This is, quite possibly, the biggest science journalism fail in the history of ever.
IN THE HISTORY OF EVER.
OKAY, when we discover new drugs and antivirals and such, we usually dont build these pharmaceuticals from scratch. We steal them from evolution, and try to make them *better* for *our* purposes in the lab– modify them, concentrate them, purify them, until we have a new drug.
You dont go suck on a tree if you have a headache– you pop a couple aspirin.
You dont get a prescription for moldy bread when you have a sinus infection– you pop a couple antibiotics.
We are always looking for new stuff to steal for new purposes– I can give you a couple examples from HIV World:
Green Tea: There is a compound in green tea that we might be able to modify, concentrate, and purify into a putative antimicrobicide gel to combat HIV-1 infection. You will not ever get a therapeutic effect from regular green tea.

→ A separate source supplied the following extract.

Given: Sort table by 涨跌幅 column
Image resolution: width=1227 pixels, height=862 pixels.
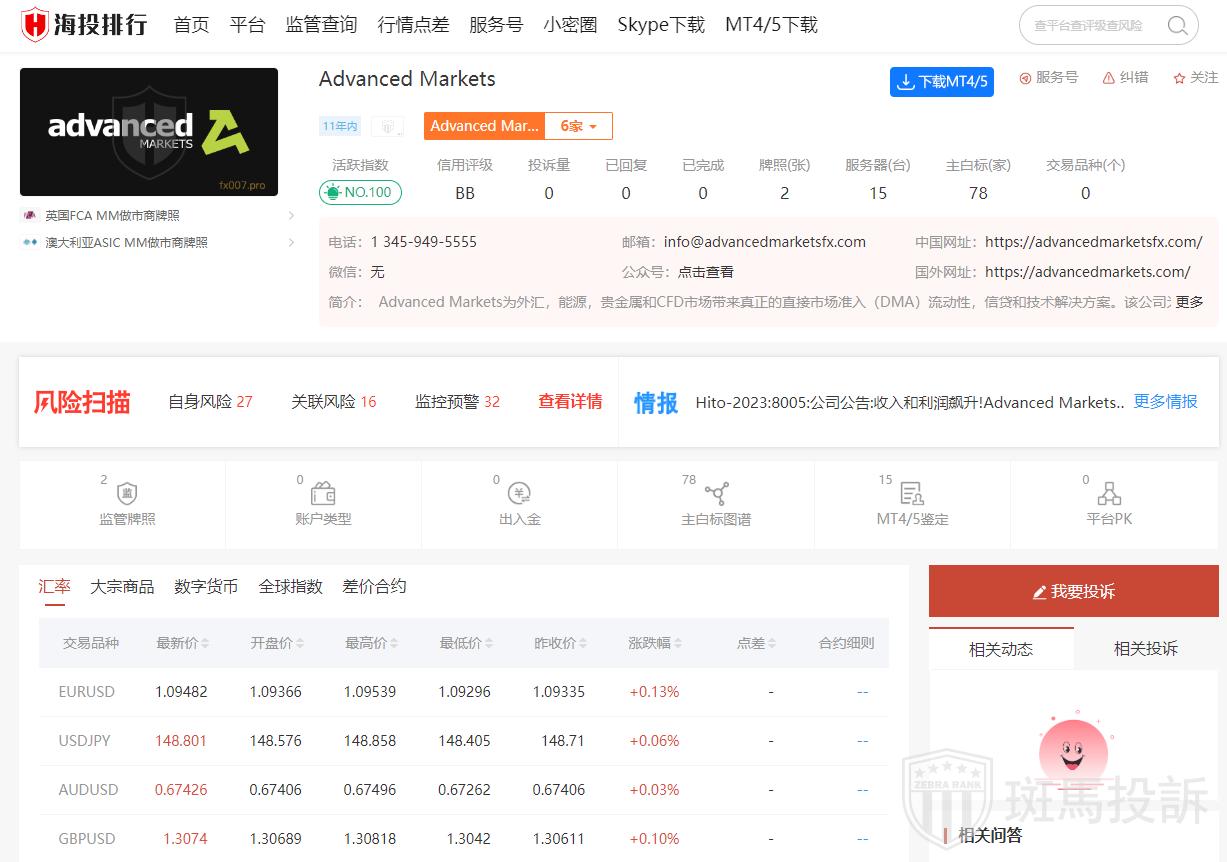Looking at the screenshot, I should click(655, 643).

Bananas: *insertobviousjokehere* Heh, ‘insert’… anyway, same story. There is a compound in bananas that scientists might be able to modify, concentrate, and purify into a new pharmaceutical. You are not going to get any kind of positive benefit from bananas, eating them or *ahem* otherwise.
So some scientists did the same thing we have been doing for ages– looking for a maybe-new-drug in nature:
Protective effect of structurally diverse grape procyanidin fractions against UV-induced cell damage and death.
UV radiation leads to the generation of reactive oxygen species (ROS). These molecules exert a variety of harmful effects by altering key cellular functions and may result in cell death. Several studies have demonstrated that human skin can be protected against UV radiation by using plant-derived antioxidants. Here we evaluated the in vitro capacity of several antioxidant polyphenolic fractions from grape, which differ in their degree of polymerization and percentage of galloylation, to protect HaCaT human keratinocytes against UV-induced oxidative damage. These fractions inhibited both basal and UVB- or UVA-induced intracellular ROS generation in this cell line. Consequently, the same fractions inhibited p38 and JNK1/2 activation induced by UVB or UVA radiation. The highest protective effect was for fractions rich in procyanidin oligomers and gallate esters. These encouraging in vitro results support further research and should be taken into consideration into the clinical pharmacology of plant-derived polyphenolic extracts as novel agents for skin photoprotection.
If you add some goop from different purified parts of grapes to cells in culture in the lab, the cells did okay when exposed to UVA or UVB. Maybe, one day in the future, a pharmaceutical company will isolate/modify/purify/concentrate a component of grapes, and it will be in like, sunscreen or something, and called ‘polyhexasaxamaphone’ and you wont even know that sunscreen component was derived from grapes, unless the company uses it as a marketing gimmick.